## YOUR TASK
Aside from the pictures, the entries should be given again exactly.

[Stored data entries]
■ ■ ■ ■ ■ ■ ■

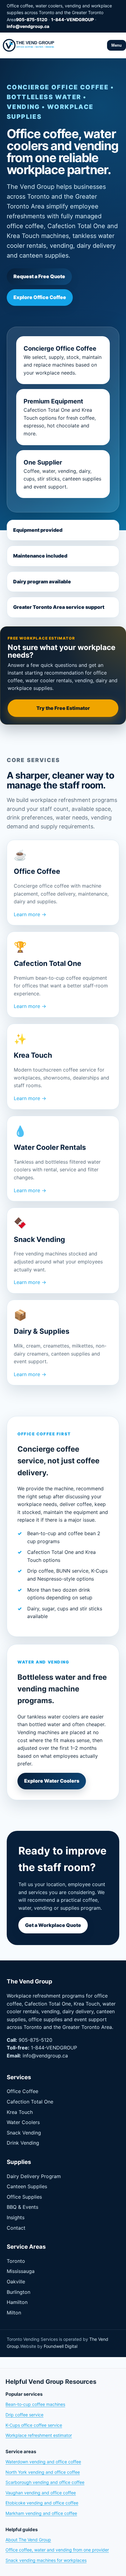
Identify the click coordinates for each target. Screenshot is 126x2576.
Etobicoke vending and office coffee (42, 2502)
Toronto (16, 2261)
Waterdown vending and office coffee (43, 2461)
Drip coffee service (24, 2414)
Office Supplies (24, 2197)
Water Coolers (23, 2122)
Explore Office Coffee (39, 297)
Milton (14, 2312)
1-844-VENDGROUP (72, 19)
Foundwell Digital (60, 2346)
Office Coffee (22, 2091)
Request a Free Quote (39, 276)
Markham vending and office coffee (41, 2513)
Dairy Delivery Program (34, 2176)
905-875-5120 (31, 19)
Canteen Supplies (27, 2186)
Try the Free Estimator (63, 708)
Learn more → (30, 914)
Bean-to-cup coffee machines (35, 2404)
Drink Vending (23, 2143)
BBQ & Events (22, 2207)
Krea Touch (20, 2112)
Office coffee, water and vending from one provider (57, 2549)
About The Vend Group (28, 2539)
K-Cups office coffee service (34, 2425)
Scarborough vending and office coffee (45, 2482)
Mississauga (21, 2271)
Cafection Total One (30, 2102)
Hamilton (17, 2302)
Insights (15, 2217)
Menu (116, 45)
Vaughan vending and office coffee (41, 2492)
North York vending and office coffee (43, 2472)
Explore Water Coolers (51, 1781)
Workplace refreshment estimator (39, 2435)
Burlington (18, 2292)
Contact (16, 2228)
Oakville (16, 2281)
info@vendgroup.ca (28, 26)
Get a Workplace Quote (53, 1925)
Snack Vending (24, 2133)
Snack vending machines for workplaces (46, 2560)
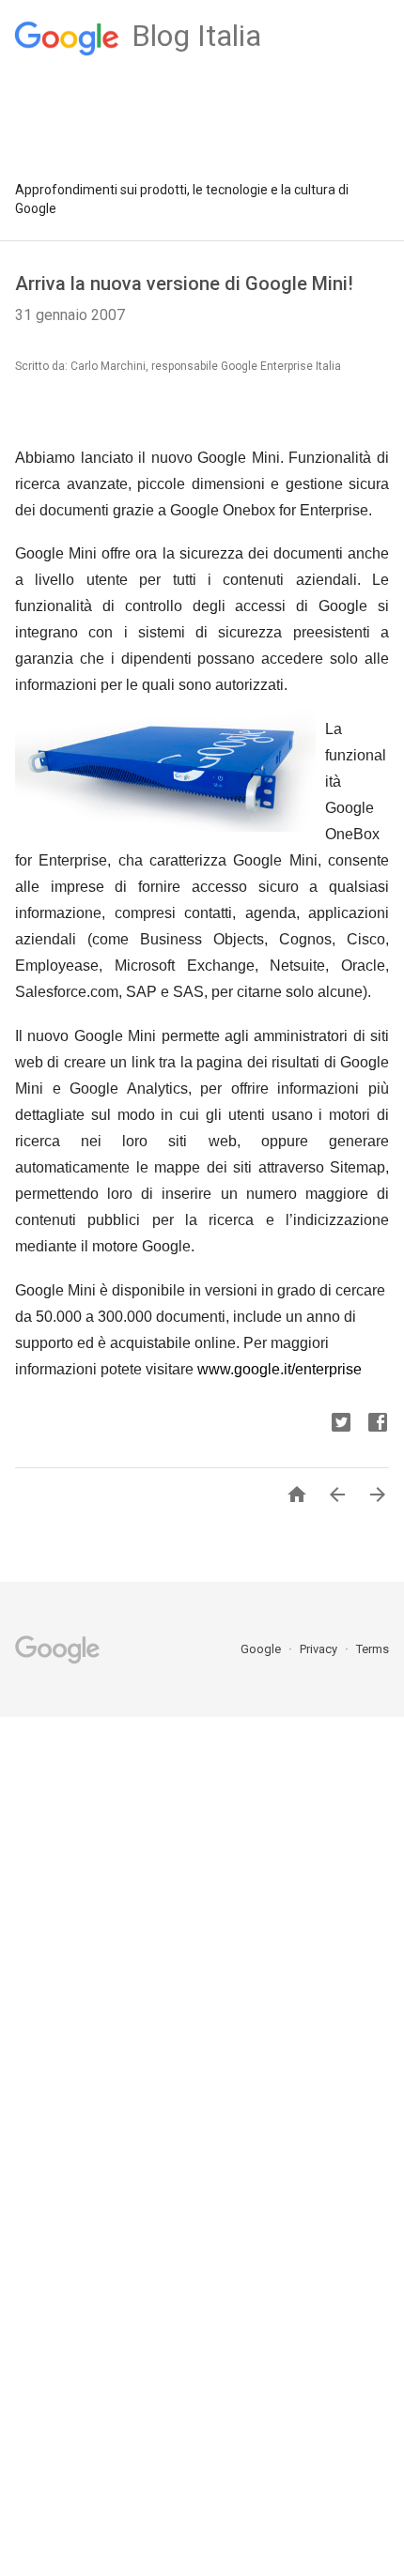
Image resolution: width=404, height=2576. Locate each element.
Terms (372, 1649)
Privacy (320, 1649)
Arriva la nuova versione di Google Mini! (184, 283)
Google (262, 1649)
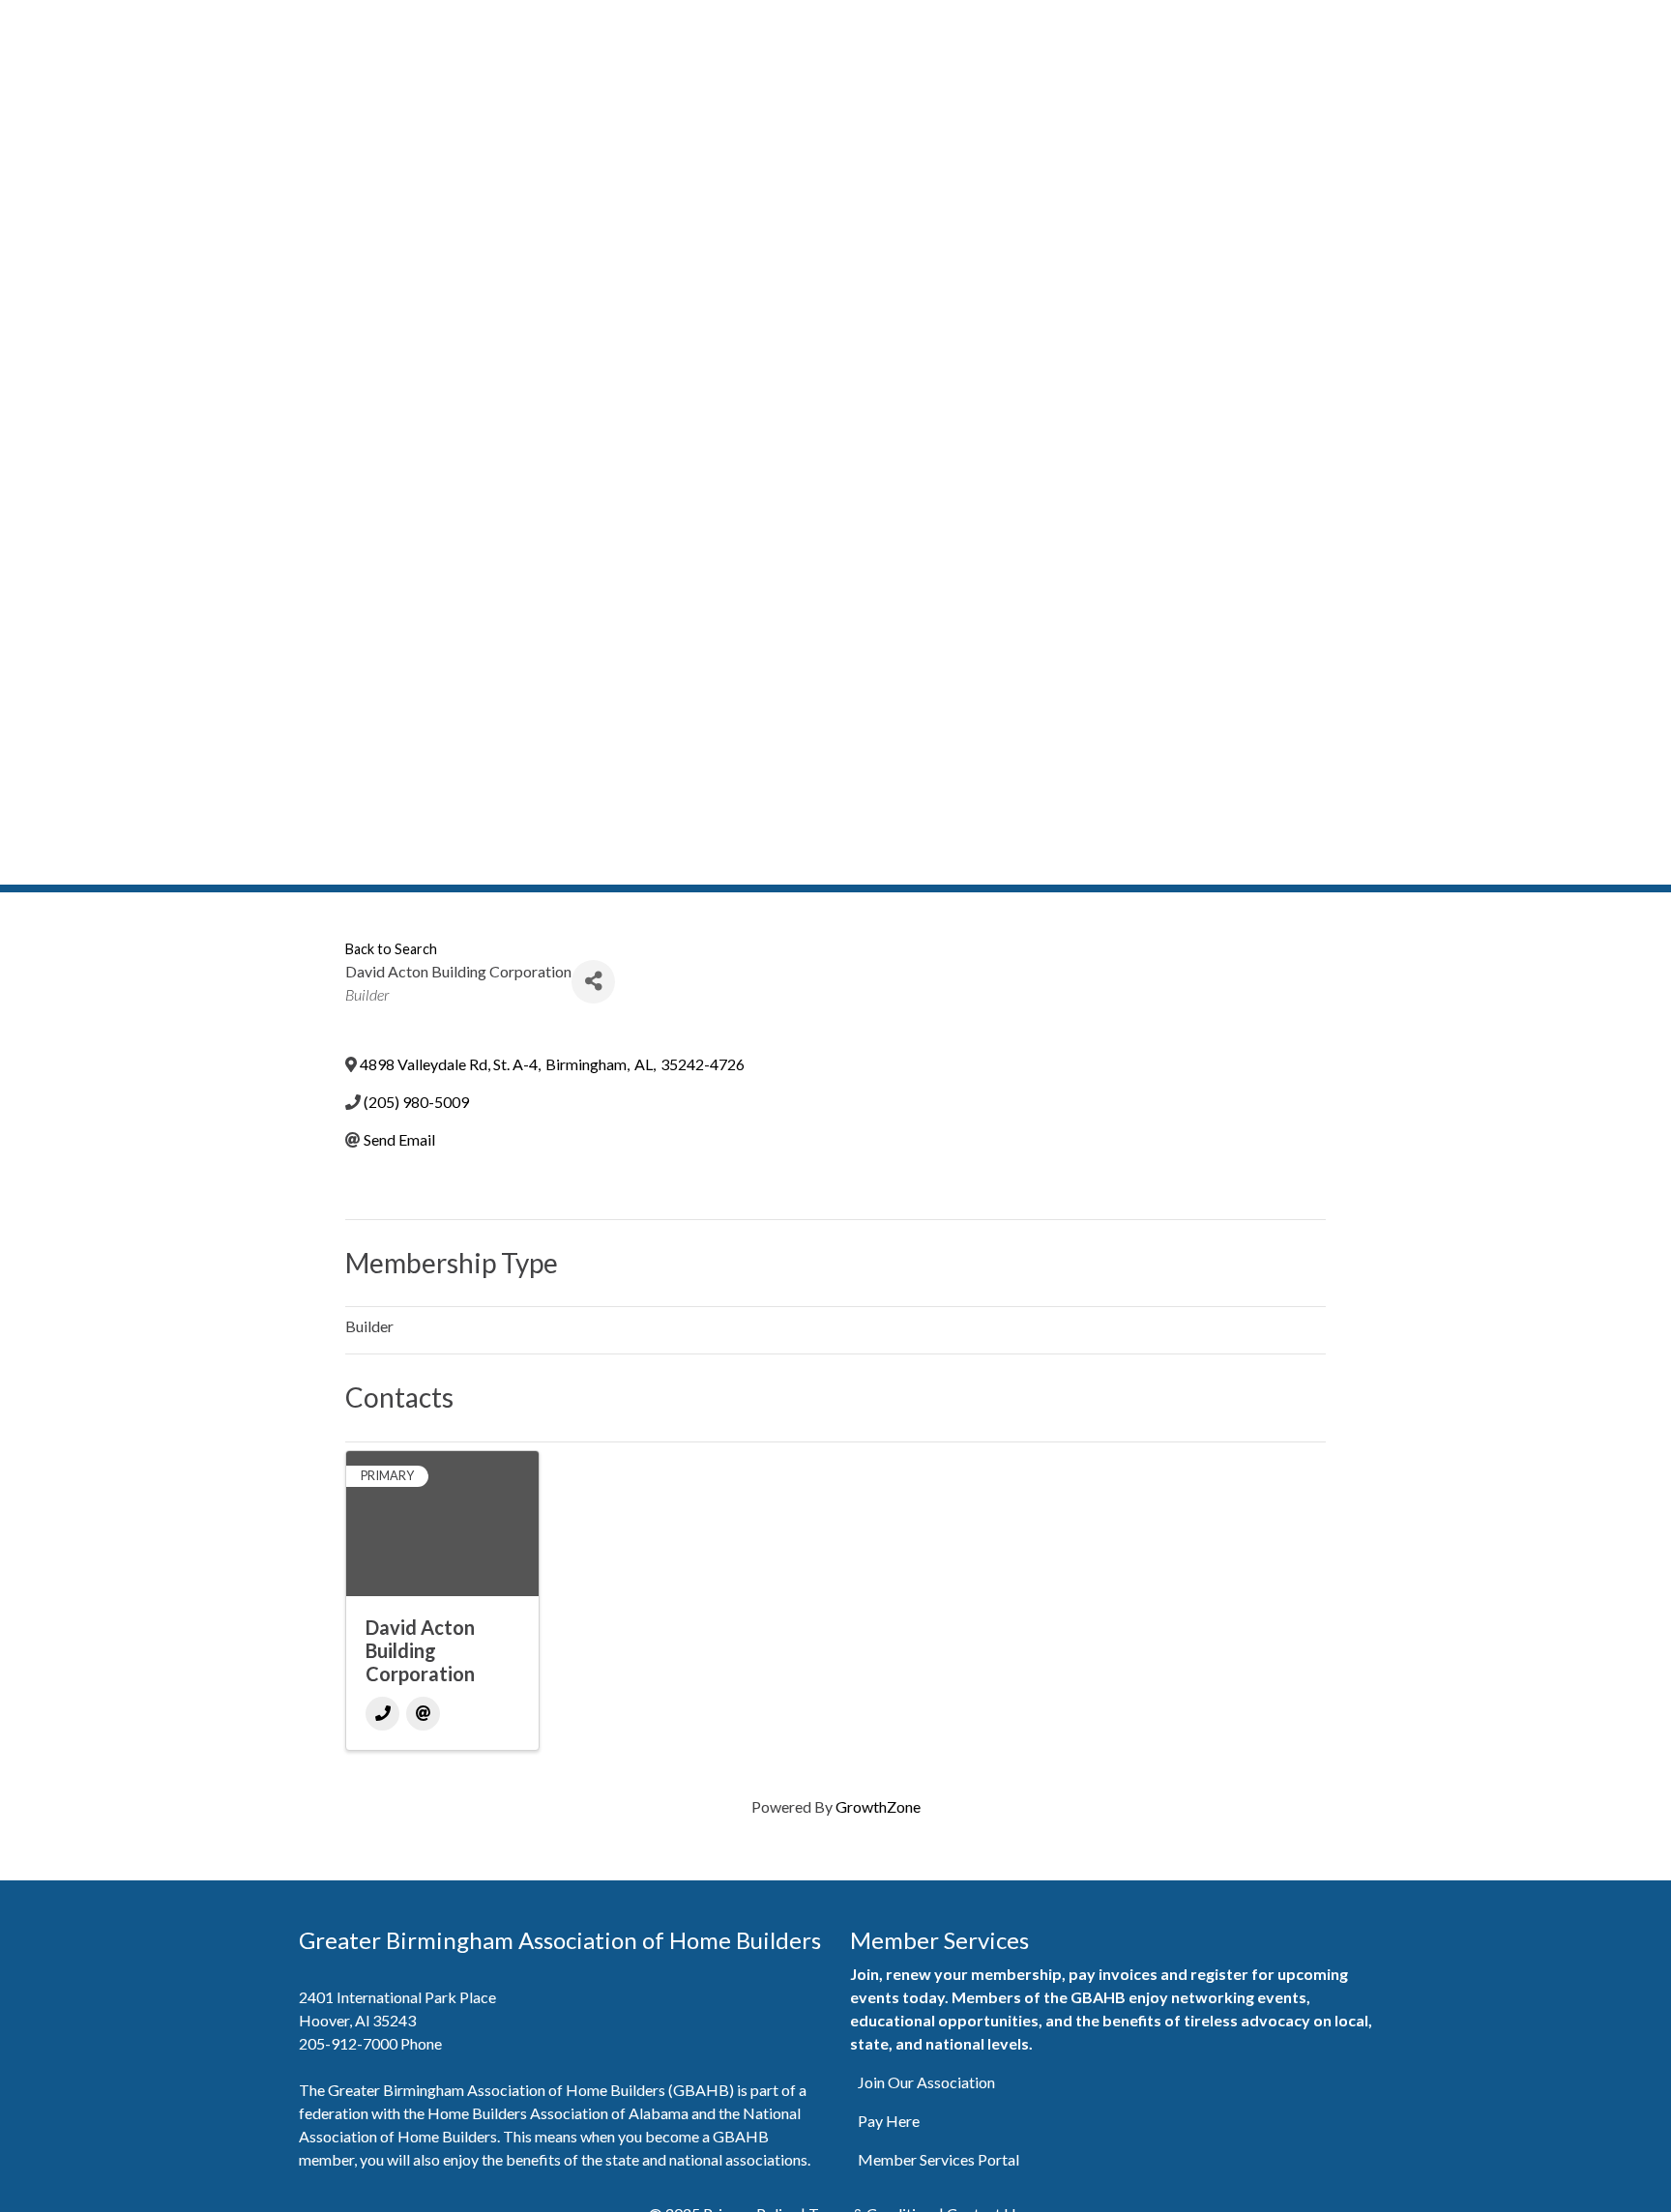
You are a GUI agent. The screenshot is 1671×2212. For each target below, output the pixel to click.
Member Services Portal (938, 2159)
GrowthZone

■ ■ ■ ■ ■ ■ ■

## SOLUTION FOR THIS TASK
Identify the click coordinates for each target. Screenshot is 126x2576.
Etobicoke vending and office coffee (42, 2502)
Toronto (16, 2261)
Waterdown vending and office coffee (43, 2461)
Drip coffee service (24, 2414)
Office Supplies (24, 2197)
Water Coolers (23, 2122)
Explore Office Coffee (39, 297)
Milton (14, 2312)
1-844-VENDGROUP (72, 19)
Foundwell Digital (60, 2346)
Office Coffee (22, 2091)
Request a Free Quote (39, 276)
Markham vending and office coffee (41, 2513)
Dairy Delivery Program (34, 2176)
905-875-5120 (31, 19)
Canteen Supplies (27, 2186)
Try the Free Estimator (63, 708)
Learn more → (30, 914)
Bean-to-cup coffee machines (35, 2404)
Drink Vending (23, 2143)
BBQ & Events (22, 2207)
Krea Touch (20, 2112)
Office coffee, water and vending from one provider (57, 2549)
About The Vend Group (28, 2539)
K-Cups office coffee service (34, 2425)
Scarborough vending and office coffee (45, 2482)
Mississauga (21, 2271)
Cafection Total One (30, 2102)
Hamilton (17, 2302)
Insights (15, 2217)
Menu (116, 45)
Vaughan vending and office coffee (41, 2492)
North York vending and office coffee (43, 2472)
Explore Water Coolers (51, 1781)
Workplace refreshment estimator (39, 2435)
Burlington (18, 2292)
Contact (16, 2228)
Oakville (16, 2281)
info@vendgroup.ca (28, 26)
Get a Workplace Quote (53, 1925)
Snack Vending (24, 2133)
Snack vending machines for workplaces (46, 2560)
Image resolution: width=404, height=2576. Locate each element.
Terms (372, 1649)
Privacy (320, 1649)
Arriva la nuova versione di Google Mini! (184, 283)
Google (262, 1649)
You are a GUI agent. The screenshot is 1671×2212. For each target below, output the pixel to click.
Member Services Portal (938, 2159)
GrowthZone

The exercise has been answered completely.